Women’s rights activists and other human rights defenders having been subject to threats from different groups and elements in society and they are concerned that such threats will increase with less focus on these issues by authorities in power. Here, Ms. Gagnon meets with the chief of police in Kunar Province, Said Khil.

16) Shown here, senior police officers listen during Ms. Gagnon’s meeting with the chief of police in Kunar Province, Said Khil. Afghanistan has 157,000 police officers – only 1,500 of them are women.

The authorities have a goal of recruiting up to 5,000 women into the police force over the next few years. To reach this goal, UNAMA has called on the Ministry Of interior to improve the working conditions and overall situation of women working in the Afghan National Police. 

17) Here, Ms. Gagnon meets with the Governor of Kunar Province, Shuja-ul-Mulk Jalala. The importance of human rights awareness at senior levels of the Afghan Government and other institutions cannot be overstated – reaching as high up as those running for President in the country’s 2014 polls.

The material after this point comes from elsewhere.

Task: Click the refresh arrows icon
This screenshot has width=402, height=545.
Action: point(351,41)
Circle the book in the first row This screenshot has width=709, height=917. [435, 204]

Recently, the Afghanistan Independent Human Rights Commission organized a one-day gathering in which it invited candidates to present their views and positions on the support for and promotion of human rights in the country. “We want the candidates to have human rights issues at the top of their priorities as they prepare their programmes and policies ahead of the election,” said the AIHRC Chairperson, Dr. Sima Samar. Afghanistan has one of the highest rates of human rights violations in the world, according to the AIHRC. 

18) Getting the message out on human rights in Afghanistan, through both national and international media outlets, is an important part of Ms. Gagnon’s work, and she meets with members of the Afghan media at the end of regional visits.

“In the eastern region, ground engagements are the leading cause of civilian deaths and injuries – more than double any other tactic – including IEDs and targeted killings,” she told journalists at the end of her visit to Nangarhar and Kunar provinces. “We reinforced [in our meetings with authorities] our call to parties to the conflict to take all measures to protect civilians – attacking civilians is a war crime.”

Shown here, before leaving Kunar Province, Ms. Gagnon takes questions from local journalists about her visit.